2. The automated system for low-pH virus inactivation according to claim 1, further comprising a source pump configured to pump the fluid from the source to the first container based at least in part on a signal indicating that the first container is empty.

3. The automated system for low-pH virus inactivation according to claim 1, wherein the first buffer pump is configured to pump the first equilibrating buffer into the first container based at least in part on a signal indicating that the first container is empty.

4. A second pH probe associated with the second container and configured to measure the pH of the contents of the second container, A base pump configured to pump a base into the second container in response to the elapsed time since the entire acidification pool was pumped into the second container exceeding a threshold time for reducing the virus concentration in the acidification pool to a predetermined safe level, wherein the base pump is configured to stop pumping the base into the second container in response to the second pH probe measuring a first pH value within a threshold range of neutral pH values. To process the neutralized virus-inactivating pool, a discharge pump is configured to pump the neutralized virus-inactivating pool from the second container to a filter. A second buffer pump is configured to pump a second equilibration buffer having a second known pH value into the second container in response to the entire neutralized virus-inactivating pool being pumped from the second container. The alarm generator further includes, The second pH value measured by the second pH probe after the first equilibration buffer has been pumped into the second container is compared with the second known pH value of the second equilibration buffer, To determine whether the second pH value measured by the second pH probe differs from the second known pH value of the second equilibration buffer by more than the threshold pH value, In response to the second pH value measured by the second pH probe differing from the second known pH of the second equilibration buffer by more than the threshold pH value, a second alarm is generated. An automated system for low-pH virus inactivation according to claim 1, further configured to perform the following:

5. The automated system for low-pH virus inactivation according to claim 4, wherein the transfer pump is configured to pump the acidification pool from the first container to the second container at least in part on a signal indicating that the second container is empty.

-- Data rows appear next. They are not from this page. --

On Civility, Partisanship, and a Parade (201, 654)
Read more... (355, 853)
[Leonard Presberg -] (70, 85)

6. The automated system for low-pH virus inactivation according to claim 4, wherein the second buffer pump is configured to pump the second equilibrating buffer into the second container based at least in part on a signal indicating that the second container is empty.

7. The third container and A recovery pump configured to pump the filtration pool from the filter to the third container, It further includes, The automated system for low-pH virus inactivation according to claim 4, wherein the recovery pump is configured to pump the filtration pool from the second container to the third container at least in part on a signal indicating that the third container is empty.

8. The automated system for low pH virus inactivation according to claim 1, further comprising a first pH probe recalibrator configured to automatically recalibrate the first pH probe in response to the first alarm.

9. The automated system for low pH virus inactivation according to claim 4, further comprising a second pH probe recalibrator configured to automatically recalibrate the second pH probe in response to the second alarm.

10. The automated system for low pH virus inactivation according to claim 4, further comprising an operator display configured to display one or more of the first alarms or the second alarms to an operator associated with the system.